* _DOCUMENT SEGMENT_:
-- start --

I went for the money because
I knew it would be a hit.
And I thought
that it would be such a big hit
that I could use that
to parlay into something cool,
something "cooler."
We wrote it.
We produced it.
It became NBC's highest rated
movie of the year.
So we did 22 episodes for NBC.
We got Parker Stevenson.
I did a series
called The Hardy Boys
that ran a couple years
that did well.
And Baywatch came along.
And I had done a movie called
Lifeguard with Sam Elliott.
And when I walked
into the first meeting,
the producer said,
"God, you look like you could
be a lifeguard on the beach."
And I knew
they'd seen Lifeguard, so
but I'm actually
a New York kid.
We cast Billy Warlock
as Eddie
in the first year on NBC.
I had just left
Days of Our Lives
where I'd won an Emmy.
I don't have a darn thing
planned to say.
I didn't expect this, I swear.
Back then, there was a lot
of synergy with the networks.
So if youespecially
in the daytime world.
If you were on a soap,
you always got
a movie of the week.
That was part of your deal.
It was probably
the easiest process
in getting a job
that I ever had in my career.
My agent called me and said,
"They want you to come to LA
and do this beach show,
Baywatch."
Baywatch?
With David Hasselhoff,
the Knight Rider?
I mean, I was an actor.
I wanted my entrée
into Hollywood to be something
profound and important.
Right?
So, you know
but I gotta go do
this beach show, right?
I had no idea how much fun
I was gonna have.
There was so many
amazing athletic people
that were really, really good
in the water.
Amazing people.
It wasn't just
about the sexuality.
That was just highlighted.


We cast Erika Eleniak
as the beautiful blonde.
Like, if you're
a teenage boy, you're like
that's why she was perfect
for this show.
I was super insecure,
I mean, as a kid.
I'd have to say, you know,
no regrets in life,
but, honestly, if I had one,
my biggest regret would be
to be so fearful all the time,
because when you live your life
in fear,
you make decisions
based on that fear.
So I'm the girl
not on the dance floor,
afraid to look stupid.
I'm the girl sitting
on a bench not playing.
I had already been acting
since I was ten years old.
And I had a foot in the door.
I got to do this part in ET.
And that was pretty cool.
And basically, I just acted
a couple jobs a year
until high school.
And that's when
I hit the ground running
and I did Baywatch.
I hang out there.
I know the beach, and I know
all the inshore holes.
My friends are expecting me.
Billy and Erika,
in that first cast,
just popped
in the first readings.

-- end --

* _GIVEN EXERCISE_: Could you extend the Baywatch interview transcript past its final line? The rows come from a separate source, not from the Baywatch interview transcript.

Stored data
-- start --

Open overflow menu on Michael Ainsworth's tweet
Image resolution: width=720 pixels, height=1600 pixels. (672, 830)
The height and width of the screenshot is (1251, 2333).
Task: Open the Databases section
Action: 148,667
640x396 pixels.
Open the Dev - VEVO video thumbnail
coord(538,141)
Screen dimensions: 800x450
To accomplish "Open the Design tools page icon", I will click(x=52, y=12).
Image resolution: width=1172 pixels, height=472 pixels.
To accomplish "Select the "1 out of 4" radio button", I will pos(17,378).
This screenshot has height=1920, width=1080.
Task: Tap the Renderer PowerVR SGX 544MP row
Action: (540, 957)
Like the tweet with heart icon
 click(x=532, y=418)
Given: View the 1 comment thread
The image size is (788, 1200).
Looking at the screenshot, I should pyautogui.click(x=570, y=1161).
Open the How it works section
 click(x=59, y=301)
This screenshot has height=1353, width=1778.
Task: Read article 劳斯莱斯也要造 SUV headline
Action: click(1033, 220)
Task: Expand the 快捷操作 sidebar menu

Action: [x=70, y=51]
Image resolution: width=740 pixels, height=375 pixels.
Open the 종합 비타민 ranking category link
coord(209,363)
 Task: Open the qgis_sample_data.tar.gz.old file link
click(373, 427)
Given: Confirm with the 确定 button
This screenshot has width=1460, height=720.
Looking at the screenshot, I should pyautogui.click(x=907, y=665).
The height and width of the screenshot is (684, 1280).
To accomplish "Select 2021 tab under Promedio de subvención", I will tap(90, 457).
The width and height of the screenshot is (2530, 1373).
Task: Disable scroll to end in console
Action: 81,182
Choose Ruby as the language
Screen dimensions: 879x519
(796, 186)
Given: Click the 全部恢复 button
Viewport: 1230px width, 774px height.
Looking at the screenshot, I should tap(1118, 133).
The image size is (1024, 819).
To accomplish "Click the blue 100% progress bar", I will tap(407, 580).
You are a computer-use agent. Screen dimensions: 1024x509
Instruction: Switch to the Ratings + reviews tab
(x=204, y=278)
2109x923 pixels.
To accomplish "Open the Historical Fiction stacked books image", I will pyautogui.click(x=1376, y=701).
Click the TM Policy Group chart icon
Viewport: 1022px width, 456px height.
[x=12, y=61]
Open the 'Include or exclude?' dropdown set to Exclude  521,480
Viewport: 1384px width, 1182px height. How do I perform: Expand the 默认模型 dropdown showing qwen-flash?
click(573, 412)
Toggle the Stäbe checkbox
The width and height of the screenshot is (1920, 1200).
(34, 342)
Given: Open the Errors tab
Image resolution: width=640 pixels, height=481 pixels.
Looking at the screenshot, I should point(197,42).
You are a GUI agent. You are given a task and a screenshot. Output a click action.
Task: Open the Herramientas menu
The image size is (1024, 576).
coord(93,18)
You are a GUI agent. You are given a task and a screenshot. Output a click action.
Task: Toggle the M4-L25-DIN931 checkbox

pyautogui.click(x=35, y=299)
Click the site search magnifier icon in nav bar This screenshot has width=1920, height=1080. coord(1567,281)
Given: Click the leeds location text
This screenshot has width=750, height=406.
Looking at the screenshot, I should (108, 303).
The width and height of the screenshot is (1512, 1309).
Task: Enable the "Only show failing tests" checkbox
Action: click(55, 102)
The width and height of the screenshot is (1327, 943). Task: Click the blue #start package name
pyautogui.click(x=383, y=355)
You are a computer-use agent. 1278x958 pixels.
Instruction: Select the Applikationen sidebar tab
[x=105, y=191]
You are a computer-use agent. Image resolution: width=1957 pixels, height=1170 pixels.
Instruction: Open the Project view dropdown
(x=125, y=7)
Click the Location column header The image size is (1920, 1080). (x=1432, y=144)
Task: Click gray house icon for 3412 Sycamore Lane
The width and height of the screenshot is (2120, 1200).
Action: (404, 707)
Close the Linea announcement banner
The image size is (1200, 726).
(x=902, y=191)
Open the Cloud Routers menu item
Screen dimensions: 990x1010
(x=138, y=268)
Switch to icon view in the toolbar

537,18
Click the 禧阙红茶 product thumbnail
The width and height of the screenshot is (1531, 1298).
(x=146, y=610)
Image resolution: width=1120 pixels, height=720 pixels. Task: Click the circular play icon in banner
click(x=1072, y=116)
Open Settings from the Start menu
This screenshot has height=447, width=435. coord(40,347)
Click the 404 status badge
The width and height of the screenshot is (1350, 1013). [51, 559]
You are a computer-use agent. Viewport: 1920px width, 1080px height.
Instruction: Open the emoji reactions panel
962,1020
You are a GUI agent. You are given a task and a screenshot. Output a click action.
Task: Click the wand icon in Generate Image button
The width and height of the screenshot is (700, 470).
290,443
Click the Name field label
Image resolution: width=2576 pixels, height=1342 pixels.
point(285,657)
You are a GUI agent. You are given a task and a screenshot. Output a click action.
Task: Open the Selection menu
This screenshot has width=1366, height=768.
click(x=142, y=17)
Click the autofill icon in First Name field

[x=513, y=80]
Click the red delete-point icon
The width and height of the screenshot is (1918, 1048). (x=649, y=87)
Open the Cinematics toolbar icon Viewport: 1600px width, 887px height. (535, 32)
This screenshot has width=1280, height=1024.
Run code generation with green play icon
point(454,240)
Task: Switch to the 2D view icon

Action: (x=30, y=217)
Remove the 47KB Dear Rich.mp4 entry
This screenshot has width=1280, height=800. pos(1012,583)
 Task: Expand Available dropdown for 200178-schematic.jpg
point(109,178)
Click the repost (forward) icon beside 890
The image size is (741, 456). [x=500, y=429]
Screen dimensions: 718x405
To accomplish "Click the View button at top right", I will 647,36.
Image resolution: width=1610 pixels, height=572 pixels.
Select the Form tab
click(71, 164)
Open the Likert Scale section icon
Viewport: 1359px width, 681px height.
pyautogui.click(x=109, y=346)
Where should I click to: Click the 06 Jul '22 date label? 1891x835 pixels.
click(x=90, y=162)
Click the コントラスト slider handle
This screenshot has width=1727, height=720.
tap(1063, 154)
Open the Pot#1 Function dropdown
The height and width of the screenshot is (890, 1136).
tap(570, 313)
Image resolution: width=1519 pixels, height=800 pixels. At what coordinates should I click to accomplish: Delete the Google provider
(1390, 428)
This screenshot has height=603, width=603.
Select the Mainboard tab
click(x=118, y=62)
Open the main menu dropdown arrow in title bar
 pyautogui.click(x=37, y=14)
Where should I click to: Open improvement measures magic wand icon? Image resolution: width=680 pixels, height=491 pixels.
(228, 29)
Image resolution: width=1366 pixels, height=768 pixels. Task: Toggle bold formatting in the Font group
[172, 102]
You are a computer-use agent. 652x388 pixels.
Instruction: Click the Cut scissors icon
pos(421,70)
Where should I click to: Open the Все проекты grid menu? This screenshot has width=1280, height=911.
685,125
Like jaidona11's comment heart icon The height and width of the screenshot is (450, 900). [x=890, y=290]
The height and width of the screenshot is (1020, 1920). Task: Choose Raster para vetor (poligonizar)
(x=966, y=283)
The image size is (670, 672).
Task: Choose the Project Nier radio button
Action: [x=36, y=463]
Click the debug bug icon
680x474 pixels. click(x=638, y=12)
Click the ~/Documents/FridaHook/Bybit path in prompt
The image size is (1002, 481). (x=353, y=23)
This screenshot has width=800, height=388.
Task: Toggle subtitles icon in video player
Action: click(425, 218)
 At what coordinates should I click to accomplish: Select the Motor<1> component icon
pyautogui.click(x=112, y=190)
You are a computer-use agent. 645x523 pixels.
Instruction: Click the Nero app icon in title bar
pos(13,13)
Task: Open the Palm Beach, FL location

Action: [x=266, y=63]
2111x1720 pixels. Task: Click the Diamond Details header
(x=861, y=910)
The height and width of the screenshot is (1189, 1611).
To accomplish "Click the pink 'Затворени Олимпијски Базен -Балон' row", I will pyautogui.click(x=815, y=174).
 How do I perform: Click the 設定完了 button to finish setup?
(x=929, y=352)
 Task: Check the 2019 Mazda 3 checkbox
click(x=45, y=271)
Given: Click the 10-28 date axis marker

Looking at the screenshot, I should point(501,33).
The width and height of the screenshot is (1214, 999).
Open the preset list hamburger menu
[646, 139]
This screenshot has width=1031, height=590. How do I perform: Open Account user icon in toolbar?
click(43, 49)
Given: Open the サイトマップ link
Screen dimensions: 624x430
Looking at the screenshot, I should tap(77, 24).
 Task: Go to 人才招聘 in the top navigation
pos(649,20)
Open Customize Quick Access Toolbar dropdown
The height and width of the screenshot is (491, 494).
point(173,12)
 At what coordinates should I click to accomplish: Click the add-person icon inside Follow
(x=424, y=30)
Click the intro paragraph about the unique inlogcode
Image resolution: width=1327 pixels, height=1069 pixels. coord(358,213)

-- end --

* _OUTPUT FOR THIS TASK_:
I want to do
something for you.
What?
It's a new technique
in mouth-to-mouth.
Oh, really?
We had
a really fun relationship,
platonically flirtatious,
if you will,
but just great chemistry.
And it was a really
interesting situation
because Shauni and Eddie's
characters in real life
had gotten together.
We both were in
other relationships
in the first season on NBC.
She had a boyfriend.
I had a girlfriend.
It was a long, arduous season,
a lot of work,
a lot of time together,
a lot of time on the set.
And things just
kind of snowballed
into a lovely relationship.
It just really exploded,
I suppose.
And we started going out.
The thing that was
interesting about Erika was,
Erika had
just raw, innate ability.
She just was good.
So which headquarters
did you get?
- Baywatch.
-You did?
Oh, so did I.
I was so scared
You know, some people
have to be taught.
Some people have to learn.
She just was.
It just was natural for her.
So when you look as good
as she did
and you have talent,
you're gonna do all right.
I wasn't a water baby,
more of a lay-in-the-sun baby.
So that was not
without challenge, definitely.
I'm just gonna let it
all hang out now.
I know, right?
Shark-phobic.
Not a strong swimmer.
Erika Eleniak came in.
NBC said no.
She was in Playboy.
I did not need to do Playboy.
In fact,
I knew even at that age
that it would create
obstacles for me.
But I think at that age,
you feel invincible.
If a girl did Playboy,
they weren't gonna be
in an ad for something else.
They weren't gonna be
in a commercial or a film.
You do Playboy
as a celebrity,
it's steak tartare.
When you do it
as a flavor of the month,
it's nasty raw meat.
Right?
The bottom line is,
it's a hypocrisy.
When they found out
that Erika did Playboy,
the creators and producers
fought to keep her.
Hefner was
really appreciative.
And we got invited up there.
I began going to the mansion.
In the 1990s, Playboy becomes
a key feeder for Baywatch.

A lot of girls
that made it onto the show
started with Playboy.
I had been asked
to do Playboy
I think the day that I walked
on Baywatch.
I had a cover of Playboy
after I was on Baywatch.
When I booked Baywatch,
I remember
Greg Bonann and the producer
saying to me,
"Did you get a call
for Playboy?
Are you gonna pose
for Playboy?"
And I said,
"Well, actually, yeah, I did."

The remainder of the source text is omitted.